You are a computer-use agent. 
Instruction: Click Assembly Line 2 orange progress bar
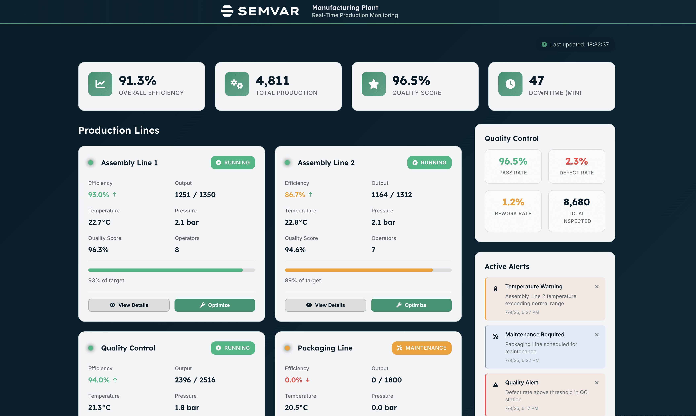(359, 270)
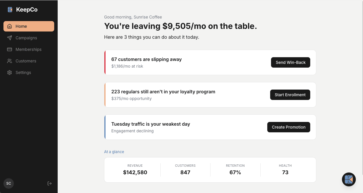This screenshot has height=193, width=363.
Task: Click the Customers people icon
Action: click(x=9, y=61)
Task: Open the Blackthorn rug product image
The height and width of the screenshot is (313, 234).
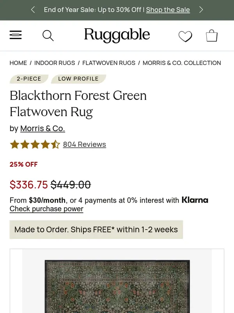Action: (x=117, y=286)
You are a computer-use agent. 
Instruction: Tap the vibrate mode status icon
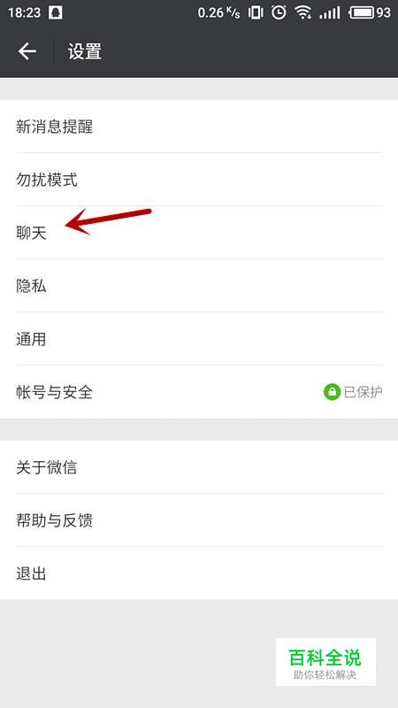pyautogui.click(x=256, y=12)
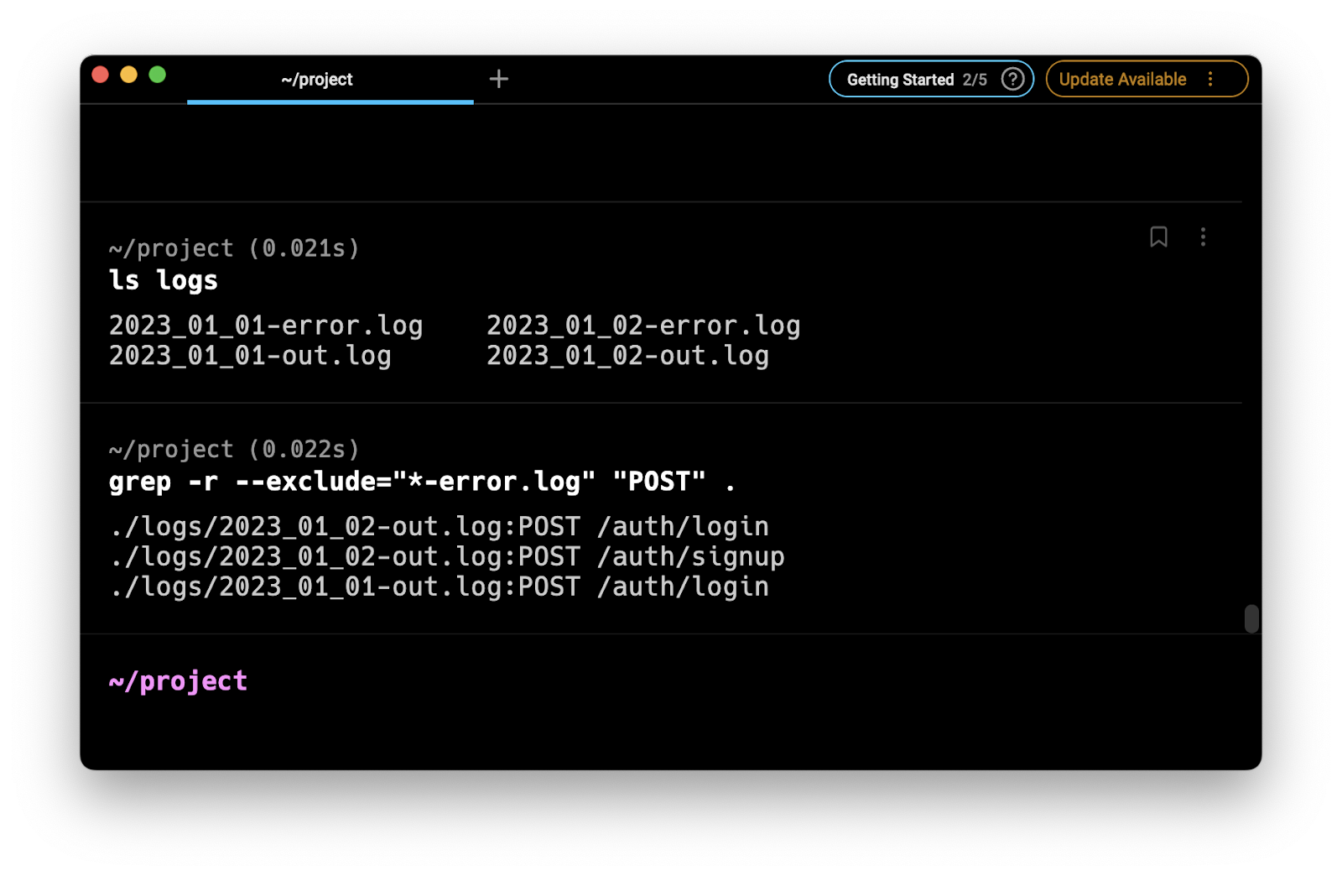
Task: Click the file name 2023_01_02-out.log in output
Action: tap(627, 356)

==========

**Exercise objective**
Copy the listing above word for word, from start to end, but leave out the pictures.

**Result below**
You are a computer-use agent. 
Instruction: Click Assembly Line 2 orange progress bar
(359, 270)
This screenshot has height=193, width=363.
Task: Click the Customers people icon
Action: click(x=9, y=61)
Task: Open the Blackthorn rug product image
The height and width of the screenshot is (313, 234).
Action: (x=117, y=286)
You are a computer-use agent. 
Instruction: Tap the vibrate mode status icon
pyautogui.click(x=256, y=12)
Task: Click the file name 2023_01_02-out.log in output
Action: tap(627, 356)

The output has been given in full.